Ее пальцы, шершавые от бесконечной работы на фабрике, нервно поправляли воротник моей блузки, будто пытаясь защитить невидимое, удержать здесь, рядом.

— Ты так далеко... В первый раз одна...

Я кивнула, уткнувшись носом в ее плечо, впитывая этот простой, человеческий запах любви и заботы. Каждый день. Легко сказать. Как писать о том, что по ночам мои мышцы помнят рывок, недоступный человеку? Как описать запах чужого страха за три двери или звук незнакомого сердцебиения в толпе, который режет слух? Я крепче сжала маму, пытаясь впитать это ощущение — любви, которая не знала, что оплакивала не только мужа, но и наивную веру в обыденность моей жизни. Любви, которая стала моим главным щитом и самой тяжелой ложью.

— Буду писать, мам, — выдохнула я, чувствуя, как голос чуть дрогнул. — И звонить. Обещаю. Ты тоже не забывай... отдыхать иногда. Не засиживайся допоздна.

Елена махнула рукой, смахивая набежавшую слезу:
— Какое там отдыхать! Заботы, знаешь ли... Ты вот главное — о себе думай. Учись. Не заморачивайся сильно...
Она запнулась, ловя нужные слова.
— После... после всего... тебе нужно новое. Другой город, люди... Может, отвлечешься?

В ее глазах читалась надежда, хрупкая, как первый лед. Я знала, что не отвлекусь. Знания о себе, о своей крови висели надо мной черной тучей, которую не развеет смена места. Но я заставила губы растянуться в успокаивающую, «человеческую» улыбку.

— Конечно, отвлекусь, мам. Все будет хорошо.

Обещание легло на душу горьким камнем. Сколько правды будет в этих звонках?

Тот вечер четыре месяца назад навсегда врезался в память острыми осколками. Скорбный гул в квартире, набитой чужими людьми.
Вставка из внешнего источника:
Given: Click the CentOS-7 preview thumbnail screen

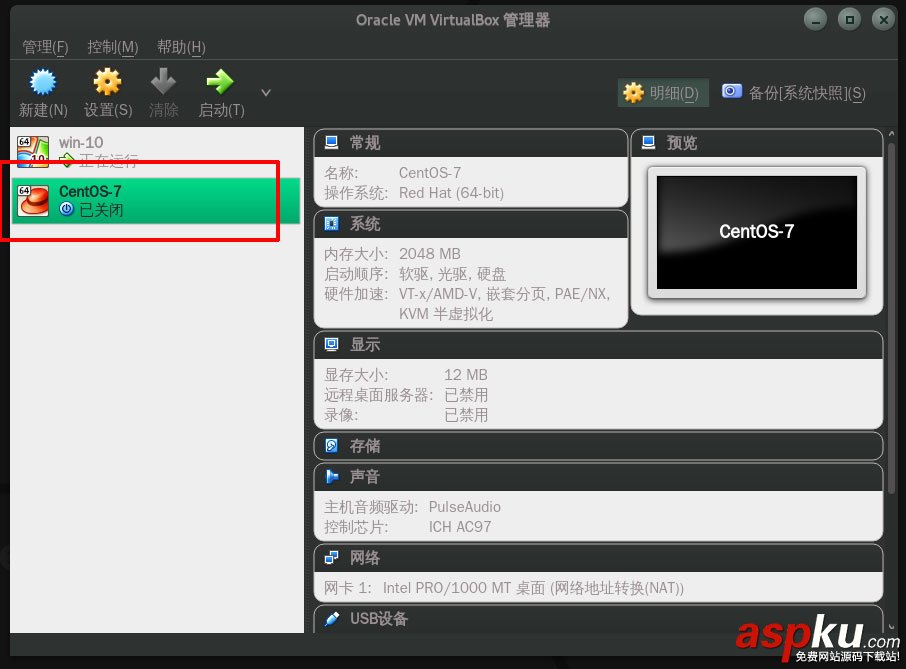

Удушливый запах лекарств. Сдавленное рыдание матери над телом отчима — доброго, вечно усталого человека, заменившего мне отца. А потом… Боль. Не душевная — физическая, дикая, разрывающая. Кости, будто ломались и срастались заново. Мир поплыл, наполнился запахами, такими резкими, что захватывало дух. Я сбежала в ванную, заперлась, и там, на холодном кафеле, мое тело перелилось, как ртуть, и собралось вновь — высоким, длинноногим зверем с огненной шерстью. Гривистым волком. Первый вой, вырвавшийся из новой глотки, был не яростью. Это было эхо материнского рыдания, мое собственное горе, выплавленное в звук. Горе и ужас от открывшейся правды.

— Поезд! — крикнул кто-то дальше по перрону.

Гул толпы усилился. Мама всхлипнула, оторвалась, но не отпустила моих рук. Ее глаза, подернутые влагой, смотрели на меня с такой беззащитной любовью и страхом, что больно резануло внутри. В них читался немой вопрос: «Куда ты уезжаешь, дитя? От чего бежишь? От горя? Или от себя?»

— Мам, все будет хорошо, — повторила я, прошептала почти, заставляя свою мягкость, неконфликтность — черты, которые мама так любила — стать броней. Кто заподозрит монстра в этой хрупкой девушке с книгами по психологии в рюкзаке?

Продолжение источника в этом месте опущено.